The following concentrations were observed at $$500$$ K for the formation of $$NH_3$$ from $$N_2$$ and $$H_2$$. At equilibrium: $$[N_2] = 2 \times 10^{-2}$$ M, $$[H_2] = 3 \times 10^{-2}$$ M and $$[NH_3] = 1.5 \times 10^{-2}$$ M. Equilibrium constant for the reaction is ______.

We need to find the equilibrium constant for the formation of $$NH_3$$ from $$N_2$$ and $$H_2$$. The balanced equation for this reaction is $$N_2(g) + 3H_2(g) \rightleftharpoons 2NH_3(g)$$.

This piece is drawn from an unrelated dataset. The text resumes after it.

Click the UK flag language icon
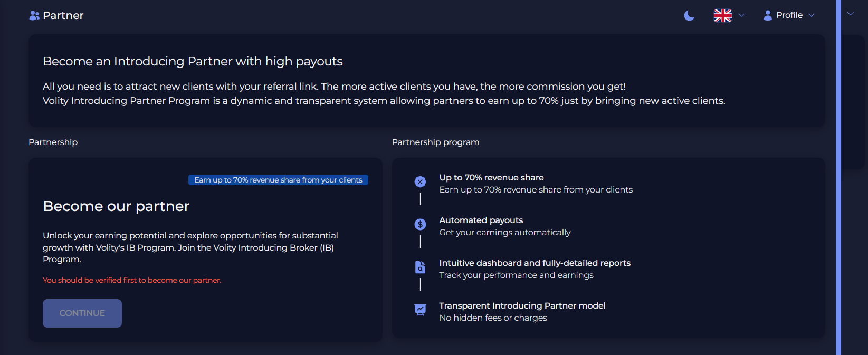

At equilibrium the concentrations are $$[N_2] = 2 \times 10^{-2}$$ M, $$[H_2] = 3 \times 10^{-2}$$ M, and $$[NH_3] = 1.5 \times 10^{-2}$$ M. The expression for the equilibrium constant $$K_c$$ is $$K_c = \frac{[NH_3]^2}{[N_2][H_2]^3}$$, so substituting these values gives $$K_c = \frac{(1.5 \times 10^{-2})^2}{(2 \times 10^{-2})(3 \times 10^{-2})^3}$$.

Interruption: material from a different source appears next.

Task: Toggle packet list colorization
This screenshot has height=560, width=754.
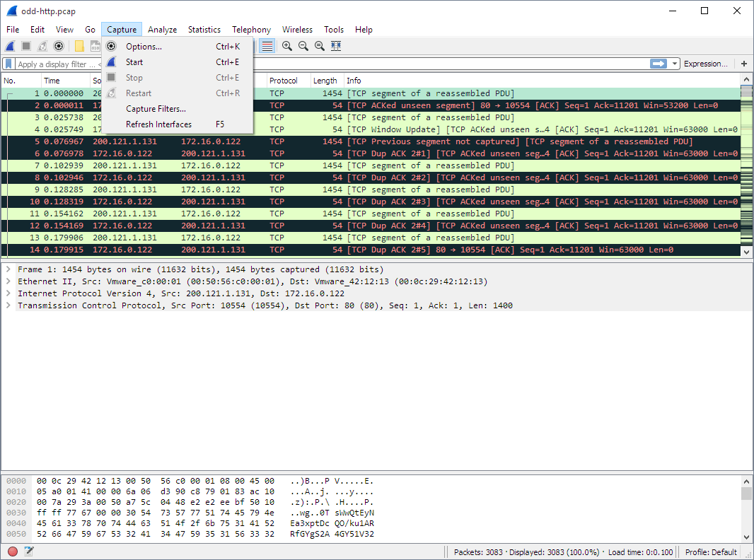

Since $$(1.5 \times 10^{-2})^2 = 2.25 \times 10^{-4}$$ and $$(3 \times 10^{-2})^3 = 27 \times 10^{-6} = 2.7 \times 10^{-5}$$, multiplying the denominator yields $$(2 \times 10^{-2})(2.7 \times 10^{-5}) = 5.4 \times 10^{-7}$$. Therefore, $$K_c = \frac{2.25 \times 10^{-4}}{5.4 \times 10^{-7}} = \frac{2.25}{5.4} \times 10^{3} = 0.4167 \times 10^{3} \approx 417$$.

Therefore, the equilibrium constant is 417.